# Yelp API Restaurant Calls By City

For each city listed in cities.csv, return all restaurants found via yelp api and
extract data regarding:

- name
- address & zip
- coordinates
- rating
- review count
- price level
- category
- yelp id


From above data, also determine the following for each city:

- total count of restaurants
- distribution of categories (eg. 10% Pizza, 20% Sushi, etc.)
- ratio of price level options (ie. total count of pricier levels divided by count of lower levels)
- total count of restaurants above a given rating
- concentration of restaurants (ie. total count divided by sq. mi of city)


In [131]:
# Dependencies
import matplotlib.pyplot as plt
import pandas as pd
import numpy as np
import requests
import time
import json
import csv

# Import API key
from api_keys import api_key

### Perform API calls

- Dataframe from cities.csv
- Build function that calls and writes restaurant data to new csv, given a city
- Run list of cities through function

In [132]:
# Create dataframe from csv file
cities_df = pd.read_csv("cities.csv", names=["City", "County", "Population", "Area (sq. mi)"])
cities_df

Unnamed: 0,City,County,Population,Area (sq. mi)
0,Alameda,Alameda,73812,10.61
1,Albany,Alameda,18539,1.79
2,American Canyon,Napa,19454,4.84
3,Antioch,Contra Costa,102372,28.35
4,Atherton,San Mateo,6914,5.02
5,Belmont,San Mateo,25835,4.62
6,Belvedere,Marin,2068,0.52
7,Benicia,Solano,26997,12.93
8,Berkeley,Alameda,112580,10.47
9,Brentwood,Contra Costa,51481,14.79


In [146]:
# Function returns up to 1000 restaurant listings for input city
def get_restaurants(city, api_key):
    
    url = "https://api.yelp.com/v3/businesses/search"
    headers = {"Authorization": "Bearer %s" % api_key}
    restaurant_data = []
    count = 0
    
    # Increases search return limit
    for offset in range(0, 1000, 50):
        
        # Set parameters and pass into API calls
        params = {"term": "restaurants", "location":city + ", CA", "limit":50, "offset":offset}
        req = requests.get(url, params=params, headers=headers)
        
        # Breaks if error occurs with search
        if req.status_code == 400:
            break
        elif req.status_code == 200:
            
            # Convert to json
            response = req.json()
            
            # Log history
            count += 1
            print(f"Now processing query set {count} of approx 20 for {city}")
            
            # Breaks if no further entries in query
            if response["businesses"] == []:
                break
            
            else:
                # Iterate through business results and extract data
                for biz in response["businesses"]:
                    
                    # Logic to replace missing price level data with NaN
                    if "price" not in biz:
                        restaurant_data.append([city, biz["name"], biz["coordinates"]["latitude"], 
                                                biz["coordinates"]["longitude"], biz["location"]["address1"], 
                                                biz["location"]["zip_code"], biz["rating"], 
                                                biz["review_count"], "", biz["categories"][0]["title"], 
                                                biz["id"]])

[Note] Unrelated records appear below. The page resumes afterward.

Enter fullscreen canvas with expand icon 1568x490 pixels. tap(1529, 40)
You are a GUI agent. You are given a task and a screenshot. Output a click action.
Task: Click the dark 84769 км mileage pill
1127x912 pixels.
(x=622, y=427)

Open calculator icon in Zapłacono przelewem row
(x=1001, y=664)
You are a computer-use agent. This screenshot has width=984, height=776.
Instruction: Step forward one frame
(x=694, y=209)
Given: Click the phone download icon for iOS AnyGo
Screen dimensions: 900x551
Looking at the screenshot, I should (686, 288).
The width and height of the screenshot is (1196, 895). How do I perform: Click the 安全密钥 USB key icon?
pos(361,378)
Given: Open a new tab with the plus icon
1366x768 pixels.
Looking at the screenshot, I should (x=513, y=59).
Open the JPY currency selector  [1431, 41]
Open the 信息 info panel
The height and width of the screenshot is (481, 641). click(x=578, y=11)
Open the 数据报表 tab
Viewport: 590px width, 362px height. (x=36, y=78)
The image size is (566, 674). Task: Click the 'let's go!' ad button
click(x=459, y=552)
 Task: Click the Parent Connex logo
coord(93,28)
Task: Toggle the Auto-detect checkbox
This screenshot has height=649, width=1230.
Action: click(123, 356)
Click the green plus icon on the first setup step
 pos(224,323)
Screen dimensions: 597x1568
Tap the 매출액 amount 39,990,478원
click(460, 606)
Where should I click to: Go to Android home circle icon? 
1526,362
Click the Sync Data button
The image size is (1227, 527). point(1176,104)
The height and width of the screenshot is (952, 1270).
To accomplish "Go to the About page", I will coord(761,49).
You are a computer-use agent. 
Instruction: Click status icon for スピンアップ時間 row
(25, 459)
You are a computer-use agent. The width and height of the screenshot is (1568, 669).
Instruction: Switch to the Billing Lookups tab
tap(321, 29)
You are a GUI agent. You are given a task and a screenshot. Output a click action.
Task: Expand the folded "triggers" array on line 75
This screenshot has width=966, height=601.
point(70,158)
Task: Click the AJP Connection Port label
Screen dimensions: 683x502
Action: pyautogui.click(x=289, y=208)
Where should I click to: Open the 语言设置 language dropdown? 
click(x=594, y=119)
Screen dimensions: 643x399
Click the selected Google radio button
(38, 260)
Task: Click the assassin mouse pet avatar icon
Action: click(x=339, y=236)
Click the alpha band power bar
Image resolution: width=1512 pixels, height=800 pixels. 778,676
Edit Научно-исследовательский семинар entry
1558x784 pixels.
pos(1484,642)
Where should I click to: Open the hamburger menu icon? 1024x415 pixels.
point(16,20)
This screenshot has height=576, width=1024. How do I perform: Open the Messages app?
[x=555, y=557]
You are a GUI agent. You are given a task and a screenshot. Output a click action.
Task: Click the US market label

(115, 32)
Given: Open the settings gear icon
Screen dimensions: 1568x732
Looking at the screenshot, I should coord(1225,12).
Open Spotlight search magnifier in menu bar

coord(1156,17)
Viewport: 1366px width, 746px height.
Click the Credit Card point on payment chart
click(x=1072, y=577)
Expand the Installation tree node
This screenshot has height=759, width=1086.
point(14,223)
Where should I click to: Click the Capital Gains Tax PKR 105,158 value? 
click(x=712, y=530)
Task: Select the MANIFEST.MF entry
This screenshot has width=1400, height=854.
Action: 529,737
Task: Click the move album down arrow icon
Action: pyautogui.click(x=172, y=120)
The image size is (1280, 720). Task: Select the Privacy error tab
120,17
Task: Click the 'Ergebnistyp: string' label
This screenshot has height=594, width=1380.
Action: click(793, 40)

                    # Replace missing category data with empty string
                    elif biz["categories"] == []:
                        restaurant_data.append([city, biz["name"], biz["coordinates"]["latitude"], 
                                                biz["coordinates"]["longitude"], biz["location"]["address1"], 
                                                biz["location"]["zip_code"], biz["rating"], 
                                                biz["review_count"], biz["price"], "", biz["id"]])

                    else:
                        restaurant_data.append([city, biz["name"], biz["coordinates"]["latitude"], 
                                                biz["coordinates"]["longitude"], biz["location"]["address1"], 
                                                biz["location"]["zip_code"], biz["rating"], 
                                                biz["review_count"], biz["price"], 
                                                biz["categories"][0]["title"], biz["id"]])

    # Write to csv
    with open('restaurant_data.csv', 'a', encoding="utf-8") as csvFile:
        writer = csv.writer(csvFile)
        writer.writerows(restaurant_data)
    csvFile.close()
    
    # Returns total count of restaurants in city
    return response["total"]


In [143]:
# Track # of cities processed
count = 0

# List to track total restaurants found in city
totals_count = []

print("LOG HISTORY OF API CALLS:")
print("---------------------------")

# Loop thru list of cities in cities_df
for city in cities_df["City"]:
    
    #  Call get_restaurants fn and append to total_count list
    totals_count.append(get_restaurants(city, api_key))
    
    # Print log history
    count += 1
    rem = len(cities_df["City"]) - count
    print("-----------------------------------------")
    if city == cities_df.iloc[-1,0]:
        print("Full list of cities processed!")
    elif city == cities_df.iloc[-2,0]:
        print("Now getting results for final city. Almost there!")
        print("-----------------------------------------")
    else:
        print(f"Data retrieval for {city} complete")
        print(f"Getting results for next city.. there are {rem} cities left")
        print("-----------------------------------------")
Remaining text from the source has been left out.